Implementing a Polyglot Asynchronous Task Pipeline Across Rails Ray and a JPA Backend


The core business application, a monolithic Ruby on Rails service, began to exhibit severe performance degradation under a specific workload: generating complex, multi-stage financial projection reports. These tasks, initiated via a standard RESTful endpoint, could lock up a Puma worker for 30 to 90 seconds. Moving them to Sidekiq background jobs merely shifted the problem. The jobs were CPU-intensive, not I/O-bound, and the Ruby Global Interpreter Lock (GIL) became a significant bottleneck. Scaling Sidekiq workers horizontally led to contention on the shared PostgreSQL database, while vertical scaling of the host machines yielded diminishing returns at a prohibitive cost. The root issue was clear: the Rails monolith, designed for transactional web workflows, was fundamentally unsuited for heavy, stateful computation.

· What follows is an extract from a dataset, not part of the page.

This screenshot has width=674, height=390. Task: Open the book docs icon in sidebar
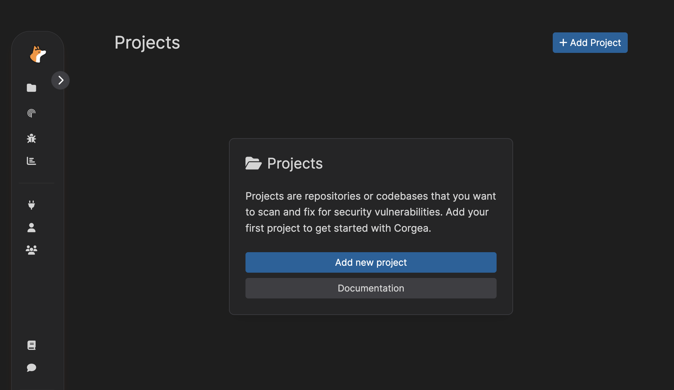point(31,345)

Our initial concept was to build a dedicated compute service. The data science team already operated a Python-based stack, making a Python solution preferable for talent reuse. We evaluated Dask, Celery with RabbitMQ, and Ray. We settled on Ray for its native support for stateful actors, which felt like a natural model for our long-running, multi-stage computations. Each report generation could be encapsulated within an actor, isolating its state and execution. The Rails application would transition from an executor to an orchestrator, offloading these tasks to the Ray cluster.

This decision introduced a new set of architectural complexities. The source of truth for our financial data resides in a legacy Java/Spring Boot service that uses JPA/Hibernate to manage a complex relational schema. This service exposes a set of RESTful APIs, but they were designed for fetching individual entities, not for the high-throughput data access our new compute workers would require. Furthermore, the computations performed by the Ray workers were not stateless; they involved fetching a large base dataset and then iteratively applying transformations. Repeatedly fetching this base data from the sluggish Java service for every task was a non-starter.

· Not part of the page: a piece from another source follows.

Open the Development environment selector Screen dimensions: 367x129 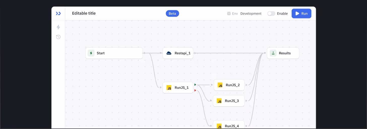point(251,14)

To solve the worker state problem, we needed a fast, persistent, local storage solution. A shared Redis cache was considered but rejected; it would introduce another networked dependency and a single point of failure. We wanted to keep the workers self-contained. This led us to LevelDB, an embedded key-value store. Each Ray actor could manage its own private LevelDB instance on its local filesystem, using it as a persistent, process-local cache for data fetched from the Java service and for storing intermediate computation results. This design choice created a polyglot system with three distinct runtimes (Ruby, Python, Java) and four major components that needed to communicate reliably and efficiently.

graph TD
    subgraph Rails Orchestrator
        A[Rails Controller] --> B{ActiveJob};
    end

    subgraph Ray Compute Cluster
        C[Ray Serve API Gateway] --> D{Ray Actor Pool};
        D -- Manages --> E[Local LevelDB Instance];
    end

    subgraph Legacy Data Service
        F[Spring Boot REST API];
        F -- Uses --> G[JPA/Hibernate];
        G -- Accesses --> H[(PostgreSQL DB)];
    end

    B -- HTTP POST --> C;
    C -- dispatches task --> D;
    D -- Cache Miss --> F;
    A -- Polls Status --> C;

    style D fill:#f9f,stroke:#333,stroke-width:2px
    style E fill:#ccf,stroke:#333,stroke-width:2px

Rails as the Orchestration Layer

The Rails application’s role was simplified to accepting user requests, validating them, dispatching the job to the Ray cluster, and providing an endpoint for clients to poll for the result. We used ActiveJob to decouple the web request from the outbound API call to Ray. A real-world project requires robust configuration management for external services.

Here is the Rails configuration for the Ray service client. A common mistake is to hardcode URLs and timeouts directly in the code. Using Rails’ encrypted credentials and a dedicated configuration object is mandatory for production.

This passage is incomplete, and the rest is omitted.